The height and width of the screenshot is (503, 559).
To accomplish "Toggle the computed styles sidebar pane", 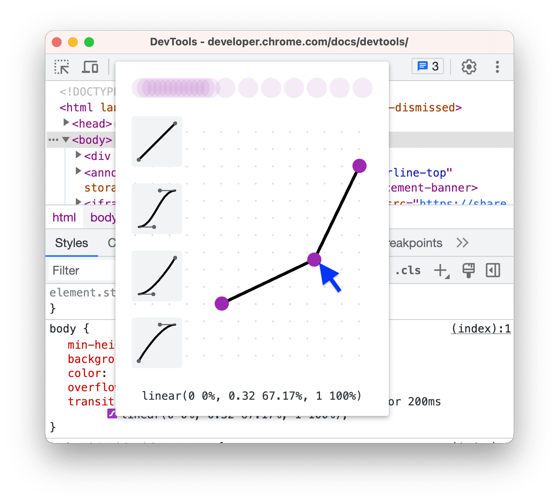I will click(x=493, y=270).
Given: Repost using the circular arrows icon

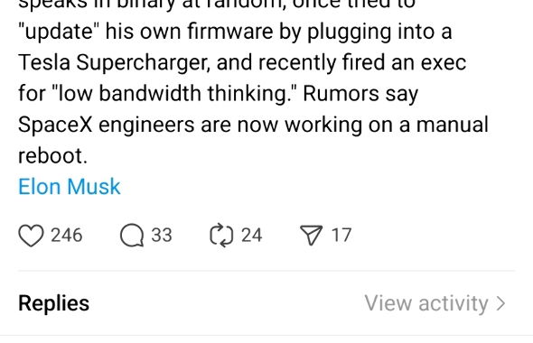Looking at the screenshot, I should point(221,235).
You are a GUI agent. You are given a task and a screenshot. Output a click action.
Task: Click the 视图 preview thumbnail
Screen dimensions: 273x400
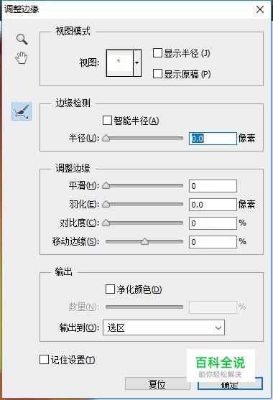[120, 63]
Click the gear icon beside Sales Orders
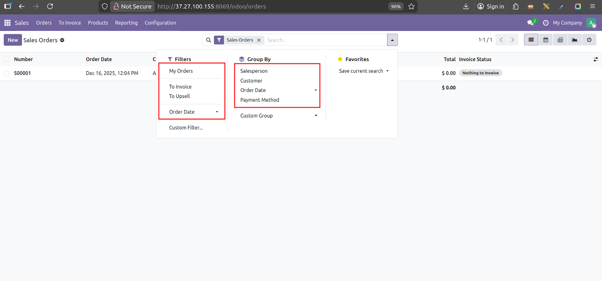Screen dimensions: 602x281 coord(62,40)
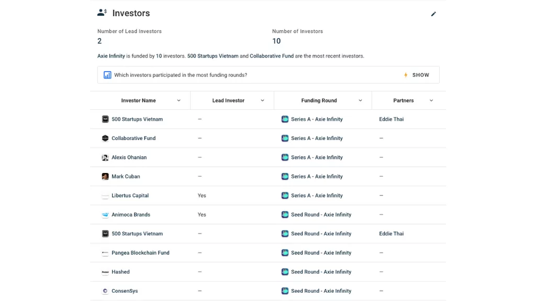Image resolution: width=536 pixels, height=301 pixels.
Task: Click the Investors people-dollar icon
Action: (x=102, y=13)
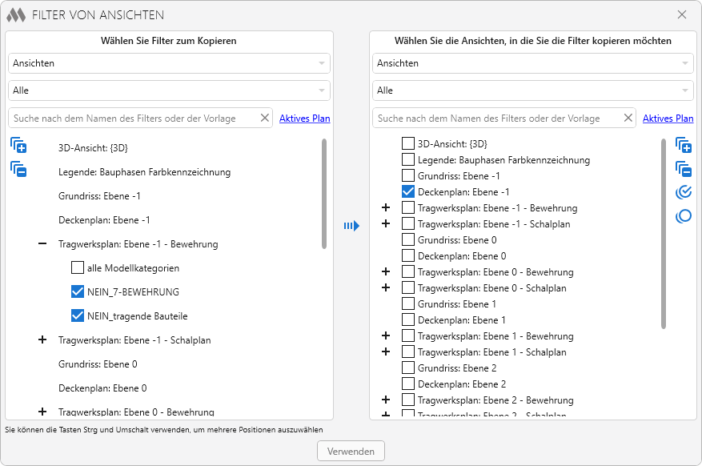Viewport: 702px width, 466px height.
Task: Open the right 'Alle' dropdown
Action: click(x=532, y=90)
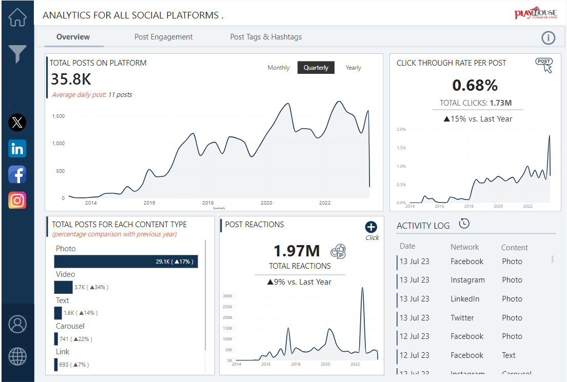
Task: Open the Post Tags & Hashtags tab
Action: point(266,37)

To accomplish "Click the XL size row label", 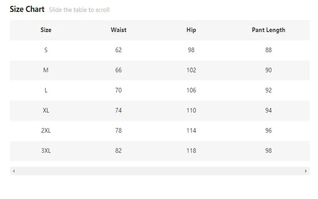I will tap(46, 110).
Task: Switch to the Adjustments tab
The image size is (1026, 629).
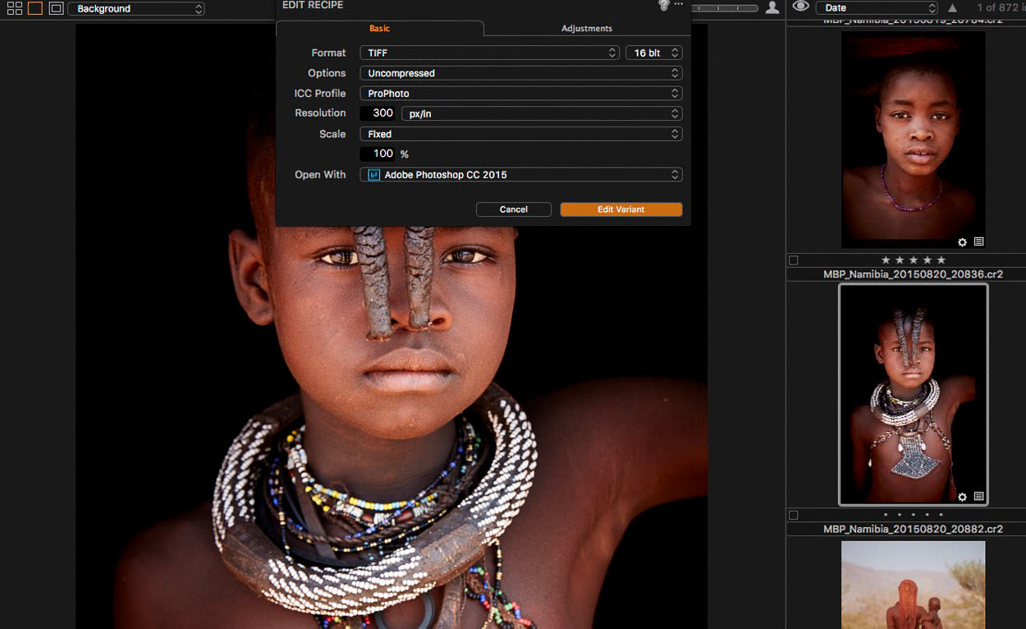Action: click(x=586, y=27)
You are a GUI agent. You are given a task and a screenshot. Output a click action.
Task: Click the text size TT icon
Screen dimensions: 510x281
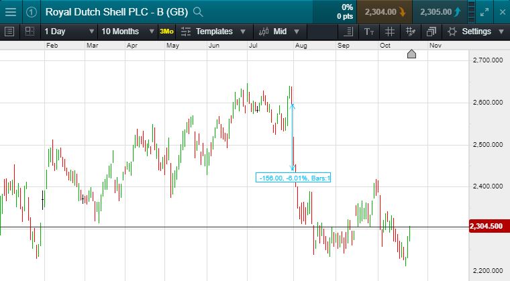369,32
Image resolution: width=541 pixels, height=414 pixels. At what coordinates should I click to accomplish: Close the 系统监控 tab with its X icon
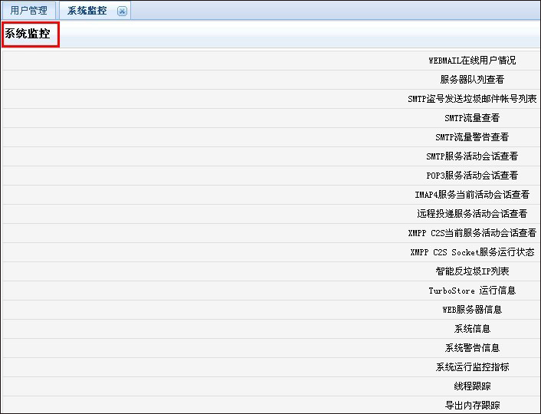coord(122,11)
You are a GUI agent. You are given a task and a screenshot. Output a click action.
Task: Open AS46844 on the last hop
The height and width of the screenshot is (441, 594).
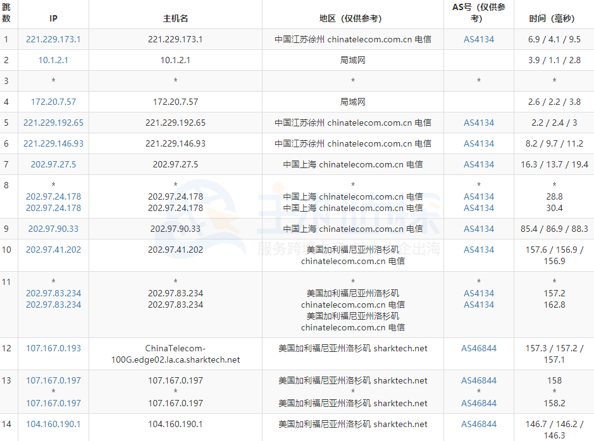coord(478,424)
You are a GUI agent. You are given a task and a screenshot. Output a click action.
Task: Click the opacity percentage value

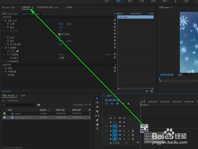pos(61,55)
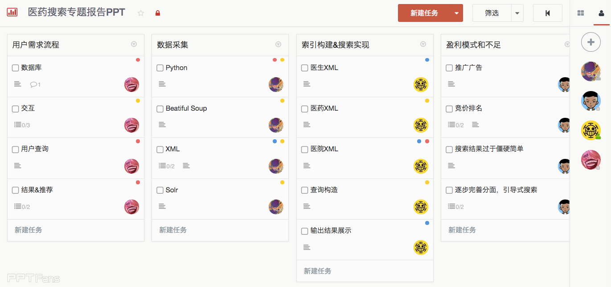Collapse sidebar with skip-to-start icon button

point(547,13)
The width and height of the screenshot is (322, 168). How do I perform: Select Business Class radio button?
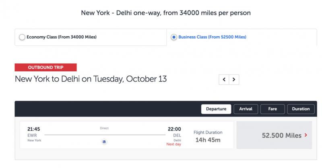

=-=-=

**Task details:** Leave out all pictures and extract exactly the lines from the line with "Task: Click the opacity percentage value" through the end of the material.

**Task output:**
Task: Click the opacity percentage value

pos(61,55)
Collapse sidebar with skip-to-start icon button

point(547,13)
The width and height of the screenshot is (322, 168). How do I perform: Select Business Class radio button?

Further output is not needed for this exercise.